When I first heard of The USA’s vacation policy from a friend, I actually didn’t believe it. “Company’s can choose how much vacation time you get. And if you don’t use it they don’t have to pay it off when you leave.”
“What?” I said in shock. This felt incomprehensible to me. How is this even legal? How can the world’s largest economy have such terrible vacation laws? Surely he doesn’t know what he was talking about.
But how wrong I was. Not only was it completely legal for a company to not offer any paid time off, but the US is the only industrial country/advanced economy that does not require companies to provide any paid vacation time to their workers.
This is not to say that companies don’t provide any paid time off – 77% of Americans working for privately owned companies got some paid time off each year, with the average around 10 days (some including sick leave and some that don’t).
Why is this?
Many Americans I’ve spoken to have expressed one similar sentiment – you can’t take too much time off because you won’t look like a hard working employee and you’ll fall behind. Why is this a concern? Well, your contract might not be renewed, or you might not get that promotion, or people will just think you’re a slacker. In fact, one person I spoke to said “if you’re in a high pressure position, the fear of being replaceable is not too far-fetched.”
So it seems that Americans are afraid to take vacation time. As one journalist put it, “The Great Recession isn’t far from our minds, and vacation doesn’t fill an empty belly.” And this fear also leads to apathy regarding holiday pay. Americans didn’t even bother fighting for a formal response from the White House about formal paid time off.
But possibly a worse outcome of all of this? Many Americans don’t travel overseas.
In 2009 only 5% (15.5 million) of USA’s 311 million residents traveled overseas for either business or leisure. This means that those that are taking vacations are travelling locally it seems. An article in the New York Times reported “By and large most Americans will travel by land in 2015, making 870,526,000 trips” compared to air travel which only makes up 154,021,000 trips. And where do Americans travel by land? Mostly within America, but if we’re talking internationally? Well, to its neighbouring countries, Mexico and Canada, with cultures arguably not too foreign to Americans already.

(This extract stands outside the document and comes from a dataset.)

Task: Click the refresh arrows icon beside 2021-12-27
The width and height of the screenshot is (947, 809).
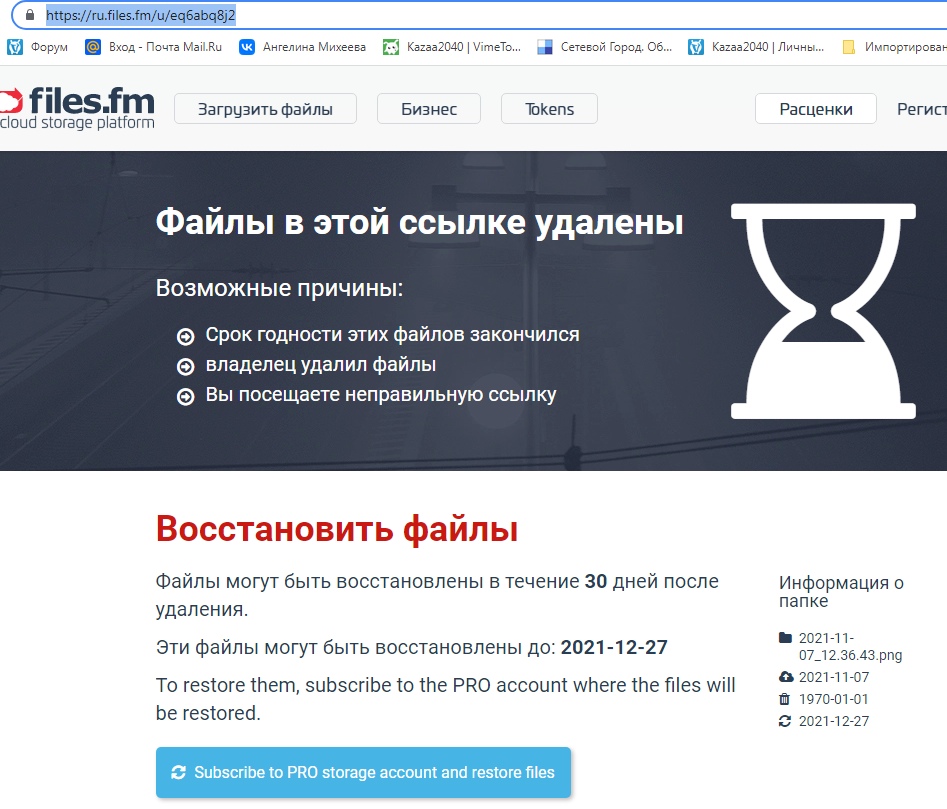Action: tap(785, 721)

And it’s not just by a small amount – over 20 million trips were taken to Mexico in 2014, and over 12 million to Canada. The next most popular destination outside of the US? The UK, at a meager 2.5 million trips. Compared to California alone? Over 134 million.

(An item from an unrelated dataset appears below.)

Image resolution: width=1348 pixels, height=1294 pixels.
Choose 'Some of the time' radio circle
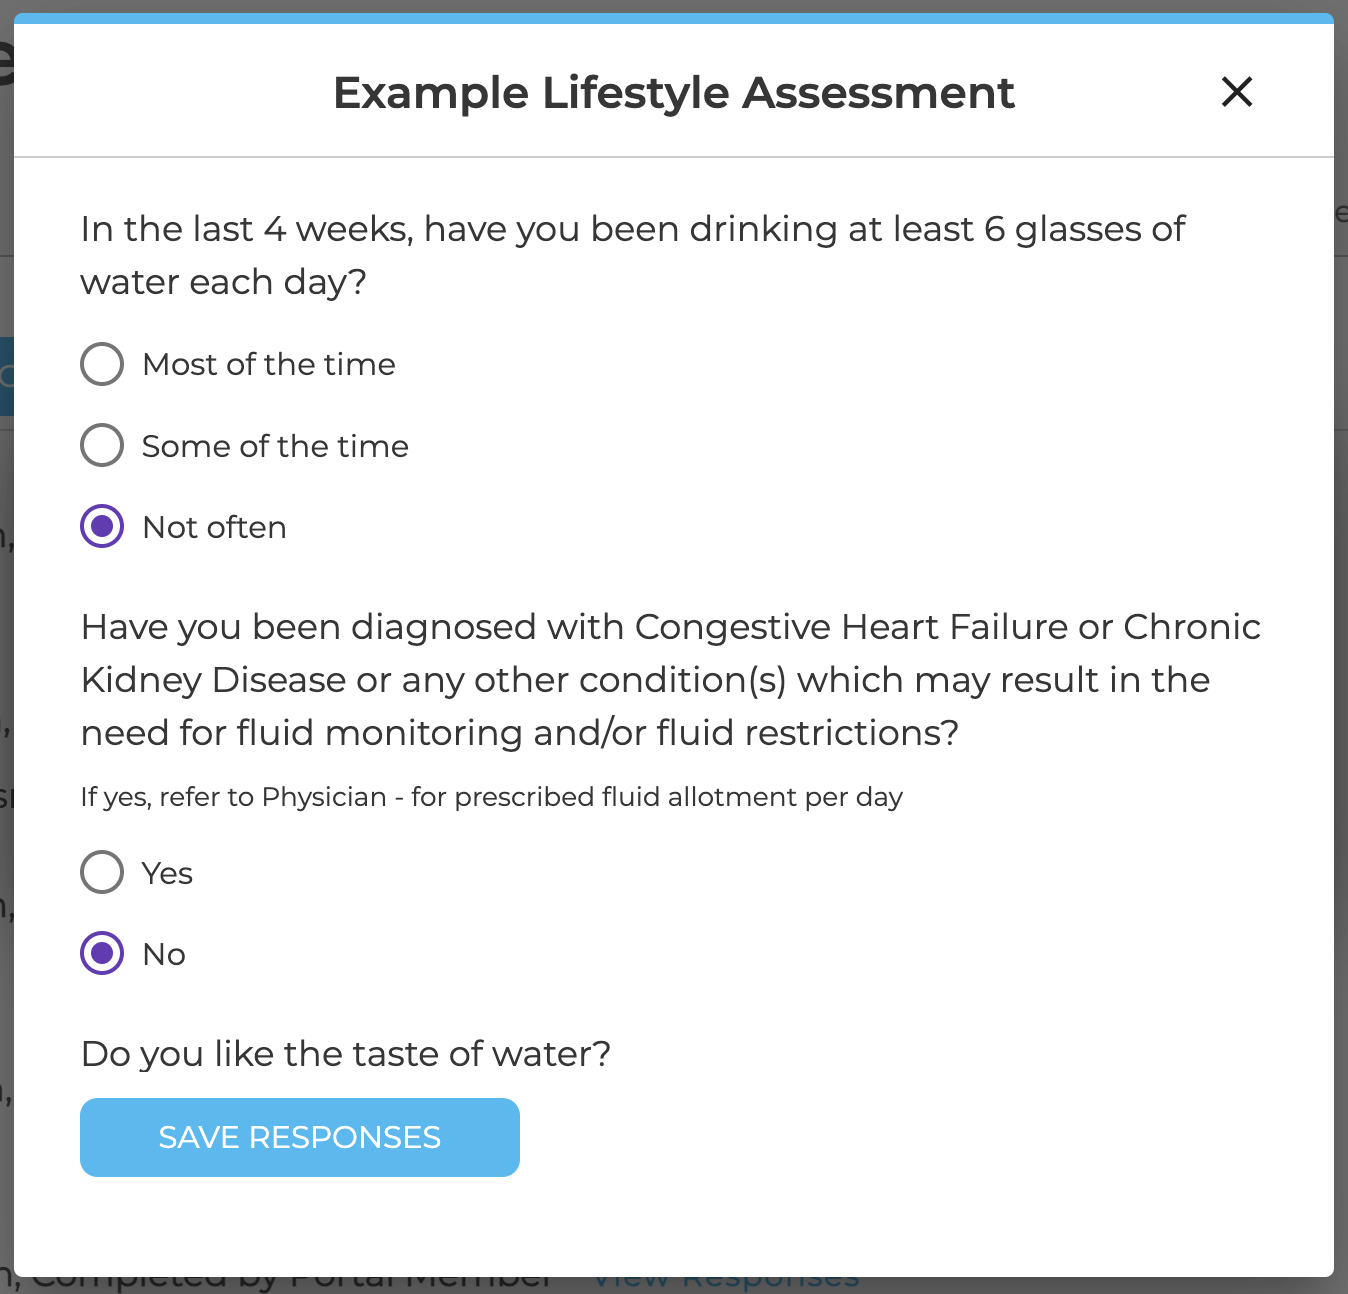coord(101,445)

So then, what does this mean for this “great” nation? With about 38% of Americans holding valid passports in 2014, Americans as a whole aren’t seeing the world. And you know how I feel about travel! Despite the incredible people I’ve met (most who have traveled overseas), there are many more Americans who know nothing beyond the borders of the USA – this is the American way, and it’s the only way.
So what does this mean for you? Well no matter who you are and where you’re from (but especially if you’re American), use your paid time off, and leave your work in the office. Holidays reduce stress. Remember, no-one ever said they took too many vacations this year. I think.
What’s the fix? I don’t know. I’m sure there are plenty of other issues at play here that I’m not aware of. Would mandating vacation days federally help? Maybe. But this is the USA we’re talking about, and things move slowly, and people don’t care enough about this issue to make it happen.
Would changing work cultures help? Instead of “sick” days being “work from home” days and paid time off being something you should only use sparsely, bosses and executives could change the culture of their business. They themselves should to take more leave in the year, and allow employees the opportunity to not only take leave, but make sure they feel like they can leave their work for a few weeks and go somewhere.
But somehow I feel that this won’t be enough. Maybe it’s an entirely different issue -could it be the job market itself? With manufacturing now mostly outsourced, many Americans aren’t earning what they used to. In fact, 20% of Southerners live below the poverty line. So with jobs viewed as such a precious thing, perhaps it’s not as easy as I had hoped to turn things around.